=== Data shown ===
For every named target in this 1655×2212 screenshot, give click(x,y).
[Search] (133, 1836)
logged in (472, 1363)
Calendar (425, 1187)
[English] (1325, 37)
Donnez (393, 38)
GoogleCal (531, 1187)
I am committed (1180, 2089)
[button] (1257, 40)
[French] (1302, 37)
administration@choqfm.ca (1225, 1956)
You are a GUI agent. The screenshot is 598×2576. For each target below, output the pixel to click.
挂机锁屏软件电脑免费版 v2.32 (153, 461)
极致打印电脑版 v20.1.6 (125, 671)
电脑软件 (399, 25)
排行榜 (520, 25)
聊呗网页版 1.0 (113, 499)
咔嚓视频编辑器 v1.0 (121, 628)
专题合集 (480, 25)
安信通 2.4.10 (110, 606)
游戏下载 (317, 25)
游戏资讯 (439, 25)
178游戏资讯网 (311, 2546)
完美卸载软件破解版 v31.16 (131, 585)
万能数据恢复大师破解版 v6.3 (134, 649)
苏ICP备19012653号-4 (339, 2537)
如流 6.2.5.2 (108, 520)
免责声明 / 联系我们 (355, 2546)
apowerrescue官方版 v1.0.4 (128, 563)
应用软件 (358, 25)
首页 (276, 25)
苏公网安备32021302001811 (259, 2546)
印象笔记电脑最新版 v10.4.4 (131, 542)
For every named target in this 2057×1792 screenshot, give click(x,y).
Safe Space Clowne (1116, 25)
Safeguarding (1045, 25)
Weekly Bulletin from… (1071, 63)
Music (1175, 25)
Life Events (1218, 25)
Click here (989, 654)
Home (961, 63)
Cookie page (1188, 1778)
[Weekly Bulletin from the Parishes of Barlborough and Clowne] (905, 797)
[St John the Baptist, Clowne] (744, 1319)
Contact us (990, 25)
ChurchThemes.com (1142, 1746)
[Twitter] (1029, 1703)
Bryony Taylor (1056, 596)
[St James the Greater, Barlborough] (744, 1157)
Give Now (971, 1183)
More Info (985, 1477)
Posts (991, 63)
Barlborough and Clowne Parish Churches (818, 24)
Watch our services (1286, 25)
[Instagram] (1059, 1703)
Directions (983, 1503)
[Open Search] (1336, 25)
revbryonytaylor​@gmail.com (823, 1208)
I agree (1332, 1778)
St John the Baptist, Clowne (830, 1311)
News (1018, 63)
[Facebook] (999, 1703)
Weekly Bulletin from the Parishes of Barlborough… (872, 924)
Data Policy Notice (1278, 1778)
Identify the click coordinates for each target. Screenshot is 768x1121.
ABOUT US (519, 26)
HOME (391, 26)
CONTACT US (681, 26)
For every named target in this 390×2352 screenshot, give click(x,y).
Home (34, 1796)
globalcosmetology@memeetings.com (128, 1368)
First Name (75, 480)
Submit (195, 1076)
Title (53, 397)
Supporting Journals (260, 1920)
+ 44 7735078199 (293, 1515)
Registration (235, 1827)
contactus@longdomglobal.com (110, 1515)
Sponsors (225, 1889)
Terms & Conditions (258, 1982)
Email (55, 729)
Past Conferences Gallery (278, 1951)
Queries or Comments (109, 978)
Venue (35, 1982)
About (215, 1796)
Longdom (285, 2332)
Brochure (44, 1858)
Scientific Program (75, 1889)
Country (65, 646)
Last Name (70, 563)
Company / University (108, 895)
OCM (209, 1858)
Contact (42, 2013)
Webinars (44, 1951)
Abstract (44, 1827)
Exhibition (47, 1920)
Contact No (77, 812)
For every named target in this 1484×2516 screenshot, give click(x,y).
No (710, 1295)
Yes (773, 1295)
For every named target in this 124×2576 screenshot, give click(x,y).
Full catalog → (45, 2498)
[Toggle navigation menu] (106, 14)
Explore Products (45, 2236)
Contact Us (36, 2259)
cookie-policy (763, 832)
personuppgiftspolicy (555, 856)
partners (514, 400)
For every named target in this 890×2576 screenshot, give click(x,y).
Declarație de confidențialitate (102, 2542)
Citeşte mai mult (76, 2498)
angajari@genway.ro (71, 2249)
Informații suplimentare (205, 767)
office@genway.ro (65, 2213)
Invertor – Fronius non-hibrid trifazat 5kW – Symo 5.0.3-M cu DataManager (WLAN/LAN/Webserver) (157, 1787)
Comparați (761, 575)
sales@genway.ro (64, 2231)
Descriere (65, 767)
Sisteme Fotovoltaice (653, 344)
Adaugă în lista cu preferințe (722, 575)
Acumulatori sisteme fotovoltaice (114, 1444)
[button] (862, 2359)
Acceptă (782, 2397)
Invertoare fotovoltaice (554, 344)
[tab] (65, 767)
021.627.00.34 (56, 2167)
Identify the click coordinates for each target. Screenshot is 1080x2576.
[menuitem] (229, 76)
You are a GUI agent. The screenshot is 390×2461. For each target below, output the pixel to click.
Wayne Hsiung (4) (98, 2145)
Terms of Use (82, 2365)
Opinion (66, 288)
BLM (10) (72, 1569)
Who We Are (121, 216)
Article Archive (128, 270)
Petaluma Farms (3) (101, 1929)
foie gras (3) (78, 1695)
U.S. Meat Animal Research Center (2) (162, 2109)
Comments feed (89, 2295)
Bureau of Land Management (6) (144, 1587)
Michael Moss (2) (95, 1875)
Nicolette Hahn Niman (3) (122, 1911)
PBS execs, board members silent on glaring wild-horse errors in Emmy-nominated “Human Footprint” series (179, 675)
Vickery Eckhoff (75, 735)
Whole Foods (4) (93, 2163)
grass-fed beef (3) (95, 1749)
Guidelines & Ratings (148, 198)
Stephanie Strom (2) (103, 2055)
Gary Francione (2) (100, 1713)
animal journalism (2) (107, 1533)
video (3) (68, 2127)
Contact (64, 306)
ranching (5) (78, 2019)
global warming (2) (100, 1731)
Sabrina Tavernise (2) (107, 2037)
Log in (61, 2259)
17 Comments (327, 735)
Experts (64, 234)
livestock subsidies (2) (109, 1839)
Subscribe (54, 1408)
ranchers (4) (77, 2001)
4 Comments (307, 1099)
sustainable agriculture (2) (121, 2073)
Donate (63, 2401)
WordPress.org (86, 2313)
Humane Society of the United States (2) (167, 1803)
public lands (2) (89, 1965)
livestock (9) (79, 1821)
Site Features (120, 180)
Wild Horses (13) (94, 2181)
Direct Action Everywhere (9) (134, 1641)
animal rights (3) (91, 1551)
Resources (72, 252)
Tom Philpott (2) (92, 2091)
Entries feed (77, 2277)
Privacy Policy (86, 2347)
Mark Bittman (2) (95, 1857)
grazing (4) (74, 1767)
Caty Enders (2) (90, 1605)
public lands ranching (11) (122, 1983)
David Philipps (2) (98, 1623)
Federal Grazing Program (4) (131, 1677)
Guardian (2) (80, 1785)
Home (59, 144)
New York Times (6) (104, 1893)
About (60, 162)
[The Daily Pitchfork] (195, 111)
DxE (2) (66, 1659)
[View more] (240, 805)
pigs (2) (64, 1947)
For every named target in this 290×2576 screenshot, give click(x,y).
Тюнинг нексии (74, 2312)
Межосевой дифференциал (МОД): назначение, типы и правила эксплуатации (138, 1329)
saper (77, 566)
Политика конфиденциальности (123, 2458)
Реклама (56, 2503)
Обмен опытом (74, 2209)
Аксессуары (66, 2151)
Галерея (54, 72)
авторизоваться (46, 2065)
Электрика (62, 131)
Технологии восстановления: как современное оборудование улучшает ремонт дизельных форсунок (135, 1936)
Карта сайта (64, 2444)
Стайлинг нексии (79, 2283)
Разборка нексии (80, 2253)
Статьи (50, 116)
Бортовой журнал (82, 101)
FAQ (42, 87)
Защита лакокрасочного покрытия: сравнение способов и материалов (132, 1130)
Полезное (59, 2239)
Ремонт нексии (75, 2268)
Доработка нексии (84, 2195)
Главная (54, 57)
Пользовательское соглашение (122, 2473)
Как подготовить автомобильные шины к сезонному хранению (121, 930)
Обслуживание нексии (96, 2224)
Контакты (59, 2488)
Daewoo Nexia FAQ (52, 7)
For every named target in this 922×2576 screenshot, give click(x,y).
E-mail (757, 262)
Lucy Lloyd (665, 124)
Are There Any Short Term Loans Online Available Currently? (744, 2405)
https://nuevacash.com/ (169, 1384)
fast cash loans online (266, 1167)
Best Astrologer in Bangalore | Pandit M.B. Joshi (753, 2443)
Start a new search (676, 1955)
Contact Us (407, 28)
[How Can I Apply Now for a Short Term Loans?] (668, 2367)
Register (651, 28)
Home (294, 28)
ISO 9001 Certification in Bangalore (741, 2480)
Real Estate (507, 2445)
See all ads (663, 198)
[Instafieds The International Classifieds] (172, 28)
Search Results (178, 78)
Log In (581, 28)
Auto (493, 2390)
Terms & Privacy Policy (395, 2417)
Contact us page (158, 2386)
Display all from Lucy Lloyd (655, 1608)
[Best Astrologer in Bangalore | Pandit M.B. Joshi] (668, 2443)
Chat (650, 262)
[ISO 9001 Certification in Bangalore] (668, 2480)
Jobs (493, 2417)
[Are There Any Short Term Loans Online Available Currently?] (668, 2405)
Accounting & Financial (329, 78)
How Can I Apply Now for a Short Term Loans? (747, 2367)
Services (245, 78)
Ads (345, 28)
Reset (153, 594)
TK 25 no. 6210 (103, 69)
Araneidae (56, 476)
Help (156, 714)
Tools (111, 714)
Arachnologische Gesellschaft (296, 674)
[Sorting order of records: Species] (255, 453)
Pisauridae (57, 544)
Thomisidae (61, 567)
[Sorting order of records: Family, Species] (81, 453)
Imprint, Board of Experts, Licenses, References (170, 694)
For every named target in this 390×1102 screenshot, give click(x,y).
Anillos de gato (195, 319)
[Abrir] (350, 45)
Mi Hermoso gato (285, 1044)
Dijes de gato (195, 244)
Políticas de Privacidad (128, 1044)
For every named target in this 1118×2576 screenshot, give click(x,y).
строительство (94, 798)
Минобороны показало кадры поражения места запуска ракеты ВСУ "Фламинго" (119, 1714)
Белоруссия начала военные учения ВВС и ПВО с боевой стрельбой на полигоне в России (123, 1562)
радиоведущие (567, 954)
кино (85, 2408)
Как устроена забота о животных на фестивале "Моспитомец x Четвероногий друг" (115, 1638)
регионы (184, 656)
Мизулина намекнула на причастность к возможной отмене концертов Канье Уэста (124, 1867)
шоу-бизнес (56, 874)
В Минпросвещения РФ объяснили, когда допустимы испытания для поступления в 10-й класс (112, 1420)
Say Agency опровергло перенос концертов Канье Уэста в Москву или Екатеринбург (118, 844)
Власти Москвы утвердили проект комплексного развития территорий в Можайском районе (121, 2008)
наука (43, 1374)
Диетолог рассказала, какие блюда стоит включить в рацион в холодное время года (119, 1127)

=== What you need to do ===
Only one part of the material above is to be transcribed, namely the lines starting with the line that has "Wild Horses (13) (94, 2181)" and going on through the line that has "Lucy Lloyd (665, 124)", exactly as they stand.

=== Result below ===
Wild Horses (13) (94, 2181)
Direct Action Everywhere (9) (134, 1641)
animal rights (3) (91, 1551)
Resources (72, 252)
Tom Philpott (2) (92, 2091)
Entries feed (77, 2277)
Privacy Policy (86, 2347)
Mark Bittman (2) (95, 1857)
grazing (4) (74, 1767)
Caty Enders (2) (90, 1605)
public lands ranching (11) (122, 1983)
David Philipps (2) (98, 1623)
Federal Grazing Program (4) (131, 1677)
Guardian (2) (80, 1785)
Home (59, 144)
New York Times (6) (104, 1893)
About (60, 162)
[The Daily Pitchfork] (195, 111)
DxE (2) (66, 1659)
[View more] (240, 805)
pigs (2) (64, 1947)
For every named target in this 290×2576 screenshot, give click(x,y).
Тюнинг нексии (74, 2312)
Межосевой дифференциал (МОД): назначение, типы и правила эксплуатации (138, 1329)
saper (77, 566)
Политика конфиденциальности (123, 2458)
Реклама (56, 2503)
Обмен опытом (74, 2209)
Аксессуары (66, 2151)
Галерея (54, 72)
авторизоваться (46, 2065)
Электрика (62, 131)
Технологии восстановления: как современное оборудование улучшает ремонт дизельных форсунок (135, 1936)
Карта сайта (64, 2444)
Стайлинг нексии (79, 2283)
Разборка нексии (80, 2253)
Статьи (50, 116)
Бортовой журнал (82, 101)
FAQ (42, 87)
Защита лакокрасочного покрытия: сравнение способов и материалов (132, 1130)
Полезное (59, 2239)
Ремонт нексии (75, 2268)
Доработка нексии (84, 2195)
Главная (54, 57)
Пользовательское соглашение (122, 2473)
Как подготовить автомобильные шины к сезонному хранению (121, 930)
Обслуживание нексии (96, 2224)
Контакты (59, 2488)
Daewoo Nexia FAQ (52, 7)
For every named target in this 922×2576 screenshot, give click(x,y).
E-mail (757, 262)
Lucy Lloyd (665, 124)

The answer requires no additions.